Attention aussi à ce qui défile sur nos écrans. De la violence télévisuelle (à 14 ans, un enfant qui regarde la télé aura assisté à 18000 meurtres…) aux risques de pornographie et pédopornographie sur Internet, les dangers sont réels et nombreux. “D’autant plus que nos enfants ne distinguent plus vraiment le virtuel du réel : pour eux, ce que montre la télévision est “vrai”. Les choses sont ainsi puisqu’ils les voient.”, constate Philippe Mérieu dans Une autre télévision est possible (5). C’est aussi valable pour les ordinateurs, et notamment pour certains jeux vidéos.

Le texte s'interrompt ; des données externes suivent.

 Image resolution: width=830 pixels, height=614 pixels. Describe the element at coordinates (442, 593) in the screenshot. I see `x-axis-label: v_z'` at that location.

  1. Lettre du ministère de l’éducation nationale. Août 2008
  2. éditions Le livre de Poche.
  3. Serge Tisseron, Blog sur Squiggle. Be. Il est aussi l’auteur de nombreux ouvrages dont Enfants sous influence, Les écrans rendent-ils les jeunes violents ? (Armand Colin, 2000) ; Manuel à l’usage des parents dont les enfants regardent trop la télévision (Bayard Culture, 2004) ; Qui a peur des jeux vidéos ? (Albin Michel, 2008).
  4. éditions J’ai Lu.
  5. éditions de La chronique sociale.